Cancro do pulmão. Pandemia origina diagnósticos mais tardios

Nódulos pulmonares que eram, de certa forma, detetados acidentalmente, ficam por ser observar devido ao adiamento de consultas nos centros de saúde e de exames, diz, em entrevista, o médico cirurgião do Hospital de São João.

À semelhança de cancros como o da mama ou o do intestino, também o diagnóstico de cancros do pulmão foi afetado pela pandemia? Que consequências teme no futuro próximo?

Sim, com certeza que o diagnóstico do cancro do pulmão foi afetado pela pandemia, sobretudo o diagnóstico precoce.

À semelhança de outras patologias do foro oncológico, tem-se verificado uma redução no número de primeiras consultas por cancro do pulmão, sobretudo de doentes em estadios precoces e consequentemente no diagnóstico atempado de doentes que poderiam ser submetidos a uma terapêutica potencialmente curativa, como seja a cirurgia.

A redução do número de doentes diagnosticados em fases iniciais da doença que seriam por isso referenciados para cirurgia é explicado quando se percebe o curso natural da doença. A maioria dos doentes submetidos a cirurgia de tratamento de cancro do pulmão são assintomáticos. O cancro do pulmão é detetado nestes doentes muitas vezes pela realização de uma radiografia torácica de rotina ou pela realização de uma tomografia computorizada (TC) torácica por exemplo devido a um traumatismo ou aquando do seguimento de outra patologia qualquer.

Neste momento, com a realização de menos consultas nos cuidados de saúde primários e com o adiamento consecutivo de meios complementares de diagnóstico devido à pandemia, estes nódulos pulmonares que eram de certa forma detetados acidentalmente, ficam por ser observados.

As consequências atuais e crescentes no futuro próximo é que os doentes sejam diagnosticados e cheguem aos profissionais de saúde numa fase mais avançada da doença e mais debilitados.

 Qual a importância do diagnóstico precoce no prognóstico do doente?

O diagnóstico precoce é fundamental, dado que o prognóstico da doença é determinado pela estadio do qual esta é diagnosticada. Quando diagnosticado, aproximadamente 70% dos casos de cancro do pulmão encontram-se já numa fase avançada da doença e a realidade é que o largo espectro de fases nos quais a doença é detetada compreende desde o pequeno nódulo pulmonar com menos de um centímetro que pode ser tratado com cirurgia – permitindo uma sobrevida aos 5 anos de cerca de 92% – até ao cancro do pulmão em estadios avançados, com múltipla metastização à distância, cujo prognóstico contempla uma sobrevida aos 5 anos inferior a 5%.

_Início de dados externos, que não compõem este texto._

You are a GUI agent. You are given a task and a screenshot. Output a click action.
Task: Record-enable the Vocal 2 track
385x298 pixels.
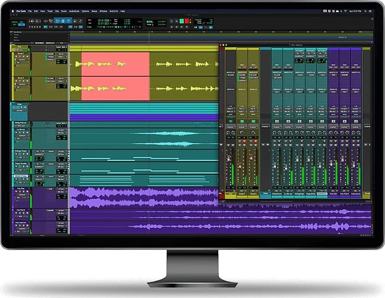(255, 141)
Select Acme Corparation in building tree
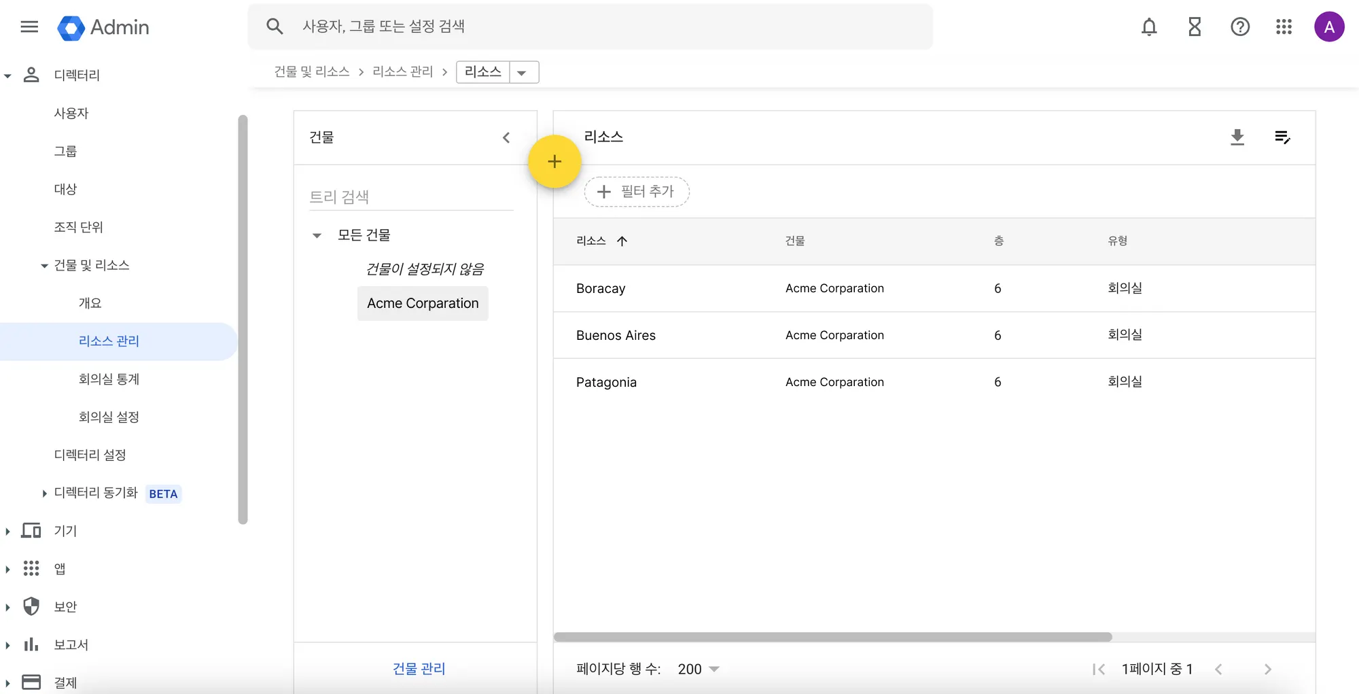The height and width of the screenshot is (694, 1359). pyautogui.click(x=423, y=304)
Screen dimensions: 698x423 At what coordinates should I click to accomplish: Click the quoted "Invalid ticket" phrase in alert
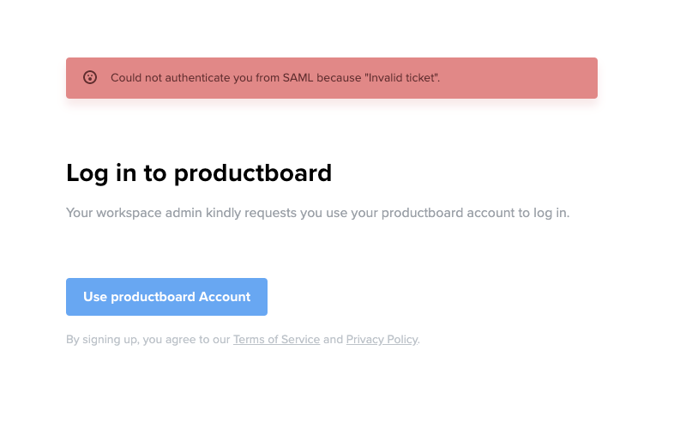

 A demora na referenciação constitui um obstáculo ao diagnóstico precoce?

O principal obstáculo ao diagnóstico precoce não é a referenciação, mas sim a dificuldade de deteção do cancro do pulmão, dado o seu curso inicial silencioso. Uma das respostas para uma deteção mais precoce poderá ser o rastreio, à semelhança do que já é efetuado em outras patologias oncológicas como o cancro da mama ou cancro colo-rectal. A evidência sobre rastreio no cancro do pulmão tornou-se mais sólida com os recentes resultados do maior estudo europeu nesta área, no qual se verificou que a realização de TC de baixa dose a fumadores ou ex-fumadores entre os 50 e os 74 anos, permitiu uma redução da mortalidade de 26% em homens deste grupo de alto risco, sendo essa redução ainda mais acentuada nas mulheres consideradas de alto risco. A implementação de um programa de rastreio nacional poderá ser o passo essencial que pode mudar definitivamente o paradigma do cancro do pulmão.